Since 1775, the iconic image of the American Marine has been that of a disciplined, tough rifleman moving forward in battle, often with fixed bayonet. The Marine Corps is small, agile, and flexible, priding itself on being the first to fight, anywhere. Over the past four years, however, the current Commandant, General David H. Berger, has radically transformed the image and the mission of the Marine Corps. The primary focus now is upon developing missile units intended to sink Chinese warships. To fund those units, General Berger did away with 21% of the personnel in infantry battalions, 100% of the tanks, 67% of the cannon artillery batteries, 33% of the assault amphibious companies, nearly 30% of Marine aviation, and almost all assault breaching equipment. The desired number of large amphibious ships was reduced from 38 to 31. Due to these cuts, Marines are less capable to fight as a combined arms force. The Marine Corps cannot seize a city from an entrenched enemy, as it did Fallujah in 2004. It cannot fight on a battlefield such as Ukraine unless it queues up behind the National Guard to receive any left-over tanks and crews the U.S. Army is not employing.

What has been gained by shredding the Marine’s historic image and reducing its capability to fight in any place or clime? In theory, China is further deterred. On paper, the Marines will be prepared by 2030 to land small units on a dozen islands or atolls in the South China Sea. Each unit will include eight or ten anti-ship missiles mounted on heavy trucks, plus sophisticated naval intelligence devices to detect ship movements. When and if Chinese warships try to exit the South China Sea to attack Guam or wherever, the Marines will track and sink them.

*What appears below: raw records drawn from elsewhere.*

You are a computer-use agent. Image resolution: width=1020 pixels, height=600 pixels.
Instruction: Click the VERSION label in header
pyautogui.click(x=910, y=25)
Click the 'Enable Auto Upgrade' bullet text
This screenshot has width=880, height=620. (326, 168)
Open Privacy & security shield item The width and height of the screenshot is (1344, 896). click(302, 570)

However, the Philippines has refused to permit U.S. forces to use its bases as a staging area, let alone land on its islands in the South China Sea. Plus, the Marines don’t have the shallow-draft ships to get to those islands. The Navy is reluctant to build them and has secured the Marines’ pledge that such ships would pull out before a shooting war began. This means the Marines may never get to the islands; and if they do, they are on their own, without reinforcement or resupply. In addition, those islands are one thousand miles south of Taiwan. If Taiwan is the focus of Beijing’s future aggression, the Marines have placed themselves out of position. In short, the anti-ship mission lacks strategic coherence as well as resources.

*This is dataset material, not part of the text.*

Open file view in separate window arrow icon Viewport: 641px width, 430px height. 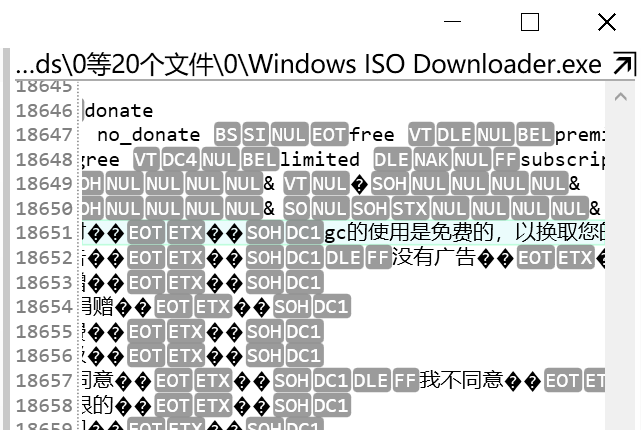click(624, 64)
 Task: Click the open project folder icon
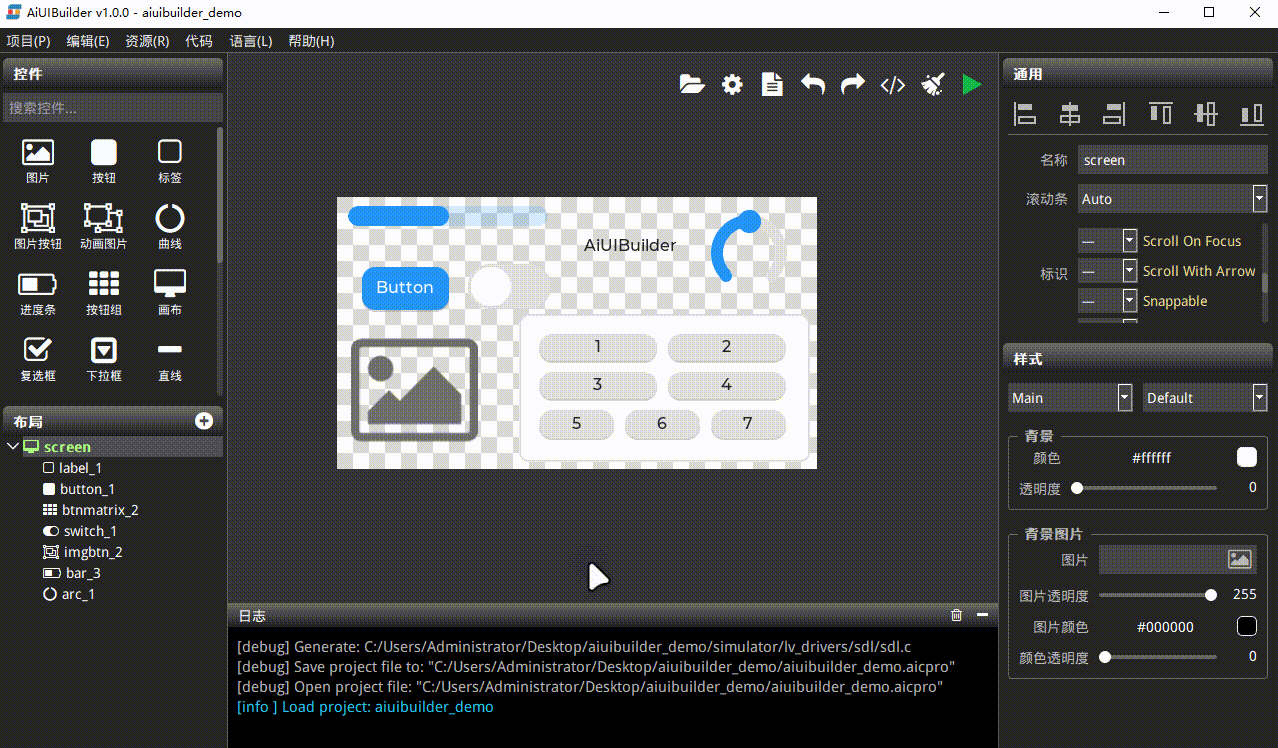click(692, 85)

General Berger concocted his concept in secret, not consulting the retired four-star community that, appalled by his extensive cuts, has united in opposition. Multiple articles have been written, laying out the irremediable defects in the anti-ship strategy. To sink some Chinese warships in a dubious war scenario, Marine resources and organizational cohesion have been severely damaged. General Berger’s injudicious change of direction will adversely affect Marine warfighting capabilities, internal morale, and recruiting for years to come.